EPA allowed toxic chemicals to harm poor Katrina victims: A GAO report revealed that EPA publicly downplayed the risk of asbestos inhalation, which is often released during home demolition, to city residents and failed to deploy air monitors in predominantly African-American neighborhoods. Furthermore, EPA waited nearly eight months to inform residents that short-term visits could expose them to dangerous levels of asbestos and mold.

FEMA ignored its own hurricane plan: Prior to Katrina, FEMA created a “Southeast Louisiana Hurricane Backup Plan” which forecasted specific consequences and action-plans in the event of a hurricane. But “post-Katrina FEMA documents demonstrate that that the plan was never implemented.” The day before Katrina hit, FEMA Deputy Director Patrick Rhode sent an e-mail to Michael Brown’s assistant with the subject line, “copy of New Orleans cat plan,” stating, “I never got one — I think Brown got my copy — did you get one?”

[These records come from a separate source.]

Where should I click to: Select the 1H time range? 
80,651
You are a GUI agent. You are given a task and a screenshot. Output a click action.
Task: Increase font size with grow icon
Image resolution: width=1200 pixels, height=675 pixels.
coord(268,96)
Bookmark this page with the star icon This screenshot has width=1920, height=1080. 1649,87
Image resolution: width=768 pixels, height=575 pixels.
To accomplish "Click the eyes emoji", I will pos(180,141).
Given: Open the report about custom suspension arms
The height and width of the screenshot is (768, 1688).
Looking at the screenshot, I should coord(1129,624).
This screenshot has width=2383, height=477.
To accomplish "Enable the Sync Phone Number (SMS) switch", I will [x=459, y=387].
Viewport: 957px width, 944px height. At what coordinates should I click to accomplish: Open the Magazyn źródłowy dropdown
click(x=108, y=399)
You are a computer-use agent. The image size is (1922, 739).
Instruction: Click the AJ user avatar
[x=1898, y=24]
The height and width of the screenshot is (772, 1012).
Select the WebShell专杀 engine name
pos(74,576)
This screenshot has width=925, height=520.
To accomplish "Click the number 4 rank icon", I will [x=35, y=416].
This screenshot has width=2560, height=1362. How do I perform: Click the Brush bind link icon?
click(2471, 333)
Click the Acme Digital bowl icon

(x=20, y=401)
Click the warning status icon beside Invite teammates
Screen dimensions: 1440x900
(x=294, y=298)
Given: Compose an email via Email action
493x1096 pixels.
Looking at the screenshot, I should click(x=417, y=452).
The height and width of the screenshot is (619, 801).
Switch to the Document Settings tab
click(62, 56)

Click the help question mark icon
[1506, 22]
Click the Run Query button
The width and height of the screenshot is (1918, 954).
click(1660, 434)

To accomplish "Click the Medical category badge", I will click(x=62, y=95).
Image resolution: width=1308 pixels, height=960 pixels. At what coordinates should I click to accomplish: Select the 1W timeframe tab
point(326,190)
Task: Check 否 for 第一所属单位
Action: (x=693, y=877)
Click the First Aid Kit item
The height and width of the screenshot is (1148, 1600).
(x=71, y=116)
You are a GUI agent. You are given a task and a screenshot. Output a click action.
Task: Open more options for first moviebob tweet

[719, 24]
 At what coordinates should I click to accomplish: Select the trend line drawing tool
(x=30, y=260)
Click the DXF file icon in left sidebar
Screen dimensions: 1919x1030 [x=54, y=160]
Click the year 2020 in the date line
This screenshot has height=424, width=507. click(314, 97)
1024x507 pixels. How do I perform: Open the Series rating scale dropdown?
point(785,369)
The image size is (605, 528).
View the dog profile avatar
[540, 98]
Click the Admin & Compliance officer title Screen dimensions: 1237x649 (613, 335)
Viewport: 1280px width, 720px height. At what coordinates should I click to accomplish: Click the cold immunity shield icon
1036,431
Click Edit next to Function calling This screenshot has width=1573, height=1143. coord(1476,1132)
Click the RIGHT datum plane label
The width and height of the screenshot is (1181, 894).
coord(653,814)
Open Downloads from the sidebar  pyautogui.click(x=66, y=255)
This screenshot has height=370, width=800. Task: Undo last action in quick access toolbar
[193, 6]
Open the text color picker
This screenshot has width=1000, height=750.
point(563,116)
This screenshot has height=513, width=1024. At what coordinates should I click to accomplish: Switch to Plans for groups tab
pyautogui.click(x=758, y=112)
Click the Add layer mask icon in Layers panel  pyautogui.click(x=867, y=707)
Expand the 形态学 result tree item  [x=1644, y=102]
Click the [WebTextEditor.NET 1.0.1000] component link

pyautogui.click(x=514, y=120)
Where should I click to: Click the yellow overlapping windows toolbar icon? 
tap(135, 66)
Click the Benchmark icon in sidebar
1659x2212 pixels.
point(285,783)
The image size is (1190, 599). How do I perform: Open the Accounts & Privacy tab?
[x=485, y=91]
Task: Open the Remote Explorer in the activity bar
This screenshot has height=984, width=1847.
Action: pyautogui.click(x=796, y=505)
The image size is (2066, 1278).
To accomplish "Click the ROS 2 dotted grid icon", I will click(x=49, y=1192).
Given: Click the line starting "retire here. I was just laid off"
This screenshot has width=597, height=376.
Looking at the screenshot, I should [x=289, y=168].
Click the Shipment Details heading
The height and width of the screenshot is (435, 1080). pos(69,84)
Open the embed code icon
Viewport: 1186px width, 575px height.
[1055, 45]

FEMA guaranteed billions in profits for big companies: Following Katrina, federal agencies “doled out more than $2.4 billion in cost-plus contracts,” which “offer companies no incentive to save money or keep costs from ballooning.” FEMA was responsible for nearly 94 percent of all of the hurricane-related cost-plus contracts, with the remainder being issued primarily by the EPA and U.S. Air Force.

Fortunately, Congress has taken action to address some of these issues. In March, the House voted to limit the use of cost-plus contracts. That bill is currently stalled in the Senate, where it awaits action by Homeland Security Chairman Joe Lieberman (I-CT).